Lo stato è lo stato, il business è il business, il capitale è il capitale… E le donne?

Non sorprende che il noiosissimo tormentone sulle statue coperte per non “turbare” Rohani non abbia sfiorato il fatto che  l’Italia sia uno dei paesi che più utilizza, a fini commerciali, il corpo delle donne  – intero o a pezzi, a seconda dei gusti. (Mi chiedo, per altro, se gli abbiano messo il paraocchi perché non vedesse anche i cartelloni pubblicitari, le televisioni, ecc. ecc.).

Ma business is business (leggasi: il capitale è il capitale) e se usare i corpi femminili serve a vendere di più, d’altra parte per intascare fior di miliardi si può anche “censurare” una povera Venere.

Non si tratta di dispositivi differenti, anzi! Diciamo che l'”oggetto” donna viene svestito o impacchettato a seconda dei gusti del “cliente” e degli interessi del “venditore”. Così funziona lo stato patriarcale&capitalista. Non ci piove.

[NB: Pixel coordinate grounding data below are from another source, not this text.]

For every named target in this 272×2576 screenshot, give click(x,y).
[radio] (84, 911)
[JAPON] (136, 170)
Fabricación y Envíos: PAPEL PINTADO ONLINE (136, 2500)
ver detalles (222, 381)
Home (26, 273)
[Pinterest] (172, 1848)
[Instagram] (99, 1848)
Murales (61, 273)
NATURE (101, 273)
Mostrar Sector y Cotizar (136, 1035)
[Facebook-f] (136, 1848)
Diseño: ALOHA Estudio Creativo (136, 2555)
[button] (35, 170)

Questo stesso stato che si preoccupa di non turbare, con un paio di antiche tette marmoree, chi detiene il record delle impiccagioni, è anche quello che, dopo aver riempito gli ospedali di obiettori, ora pretende pure che le donne costrette ad abortire clandestinamente lo ingrassino con multe dai 5mila ai 10mila euro. E la chiamano “depenalizzazione”!!!

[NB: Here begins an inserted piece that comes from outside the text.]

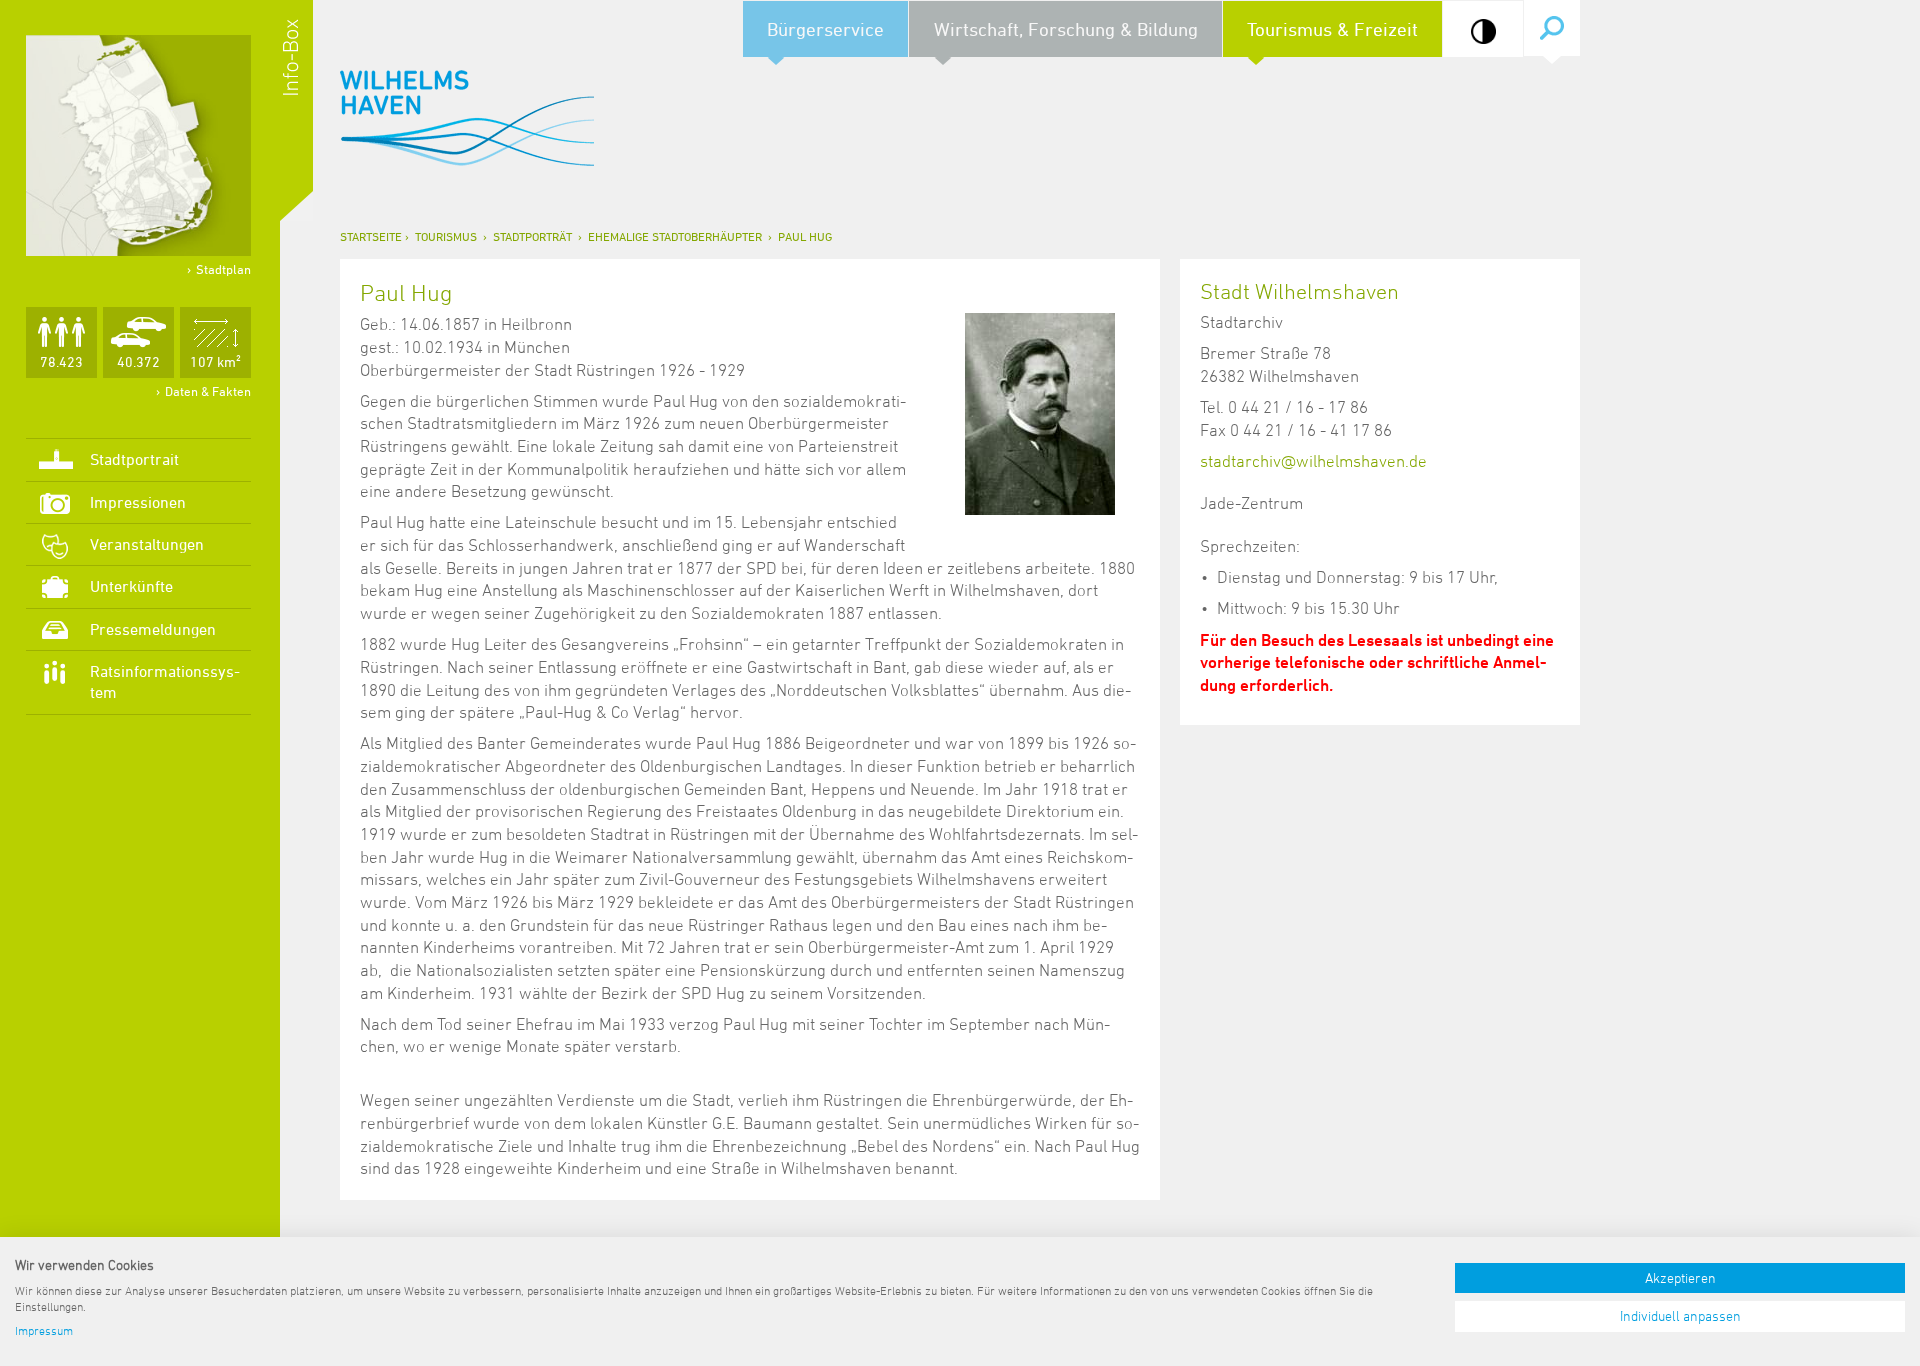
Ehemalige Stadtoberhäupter (675, 236)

D’altra parte, come scrive Silvia Federici, È fondamentale vedere che oggi nella politica neoliberale, nella politica del capitalismo internazionale, non è tanto l’aborto in sé che conta, quanto il controllo sulla riproduzione. Non dobbiamo dimenticare che la stessa classe capitalistica che oggi cerca di limitare l’aborto è quella che in anni molto recenti organizzava i safari della sterilizzazione in India, in Indonesia. […] La questione è a chi spetta decidere, chi deve/può venire al mondo su questo pianeta: una decisione che gran parte della classe capitalistica, oggi, tanto quanto al tempo della caccia alle streghe, è determinata a non lasciare nelle mani delle donne. (S. Federici, Il punto zero della rivoluzione. Lavoro domestico, riproduzione e lotta femminista, Ombre Corte 2014)

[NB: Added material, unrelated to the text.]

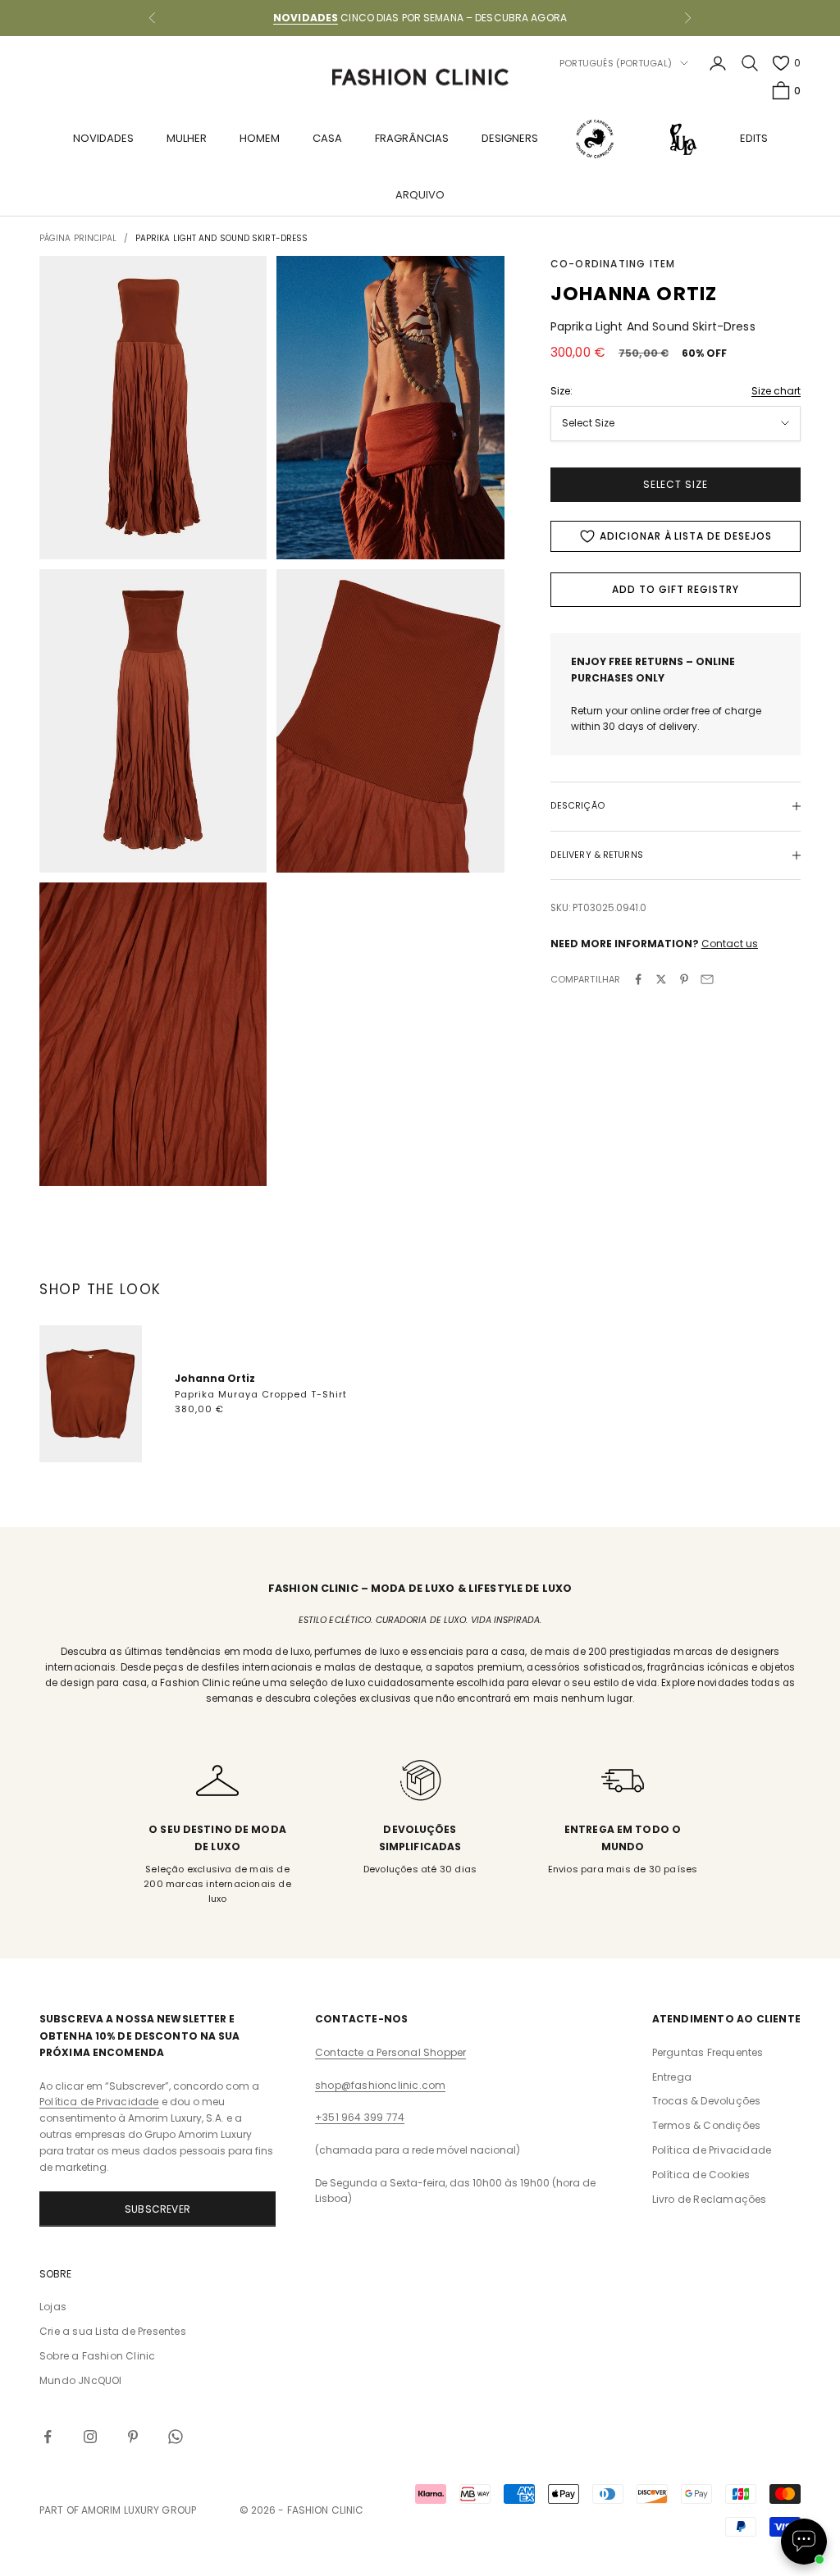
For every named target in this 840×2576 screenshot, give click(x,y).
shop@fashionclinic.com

Quando si tratta di controllo sul corpo e sulla sessualità delle donne, gli stati riescono sempre a dare il meglio di se stessi.
Altri due esempi.

– I tre miliardi profusi alla Turchia per fare da cane da guardia dell’Europa hanno nascosto – oltre al feroce genocidio del popolo kurdo in atto da mesi e altre amenità, quali la fornitura turca di armi a Daesh – che la Direzione statale degli affari religiosi della Turchia (ma non era uno stato laico?!?) ha stabilito come lecito che un uomo desideri sessualmente la figlia. Le femministe turche l’hanno chiamata, significativamente, “la fatwa dell’incesto”.

– Ricordiamo tutte quando, durante le rivolte in Egitto nel 2011, la polizia impose ad alcune donne scese in piazza il test di verginità (dopo averle torturate per bene, sia chiaro!). Quello stesso stato,  non più di un mese fa, ha approvato una legge in base alla quale gli uomini stranieri possono andare lì e sposare ragazzine, che abbiano almeno 11 anni, anche se questi uomini hanno decine e decine di anni più di loro, purché paghino 7mila dollari in certificati di investimento presso la National Bank of Egypt. In sostanza, ragazze poco più che bambine posso essere vendute a dei laidi – provenienti soprattutto dai ricchissimi paesi del Golfo – che ne faranno delle schiave in tutti i sensi.

Cosa aspettiamo a risvegliare la Durga che è in ciascuna di noi?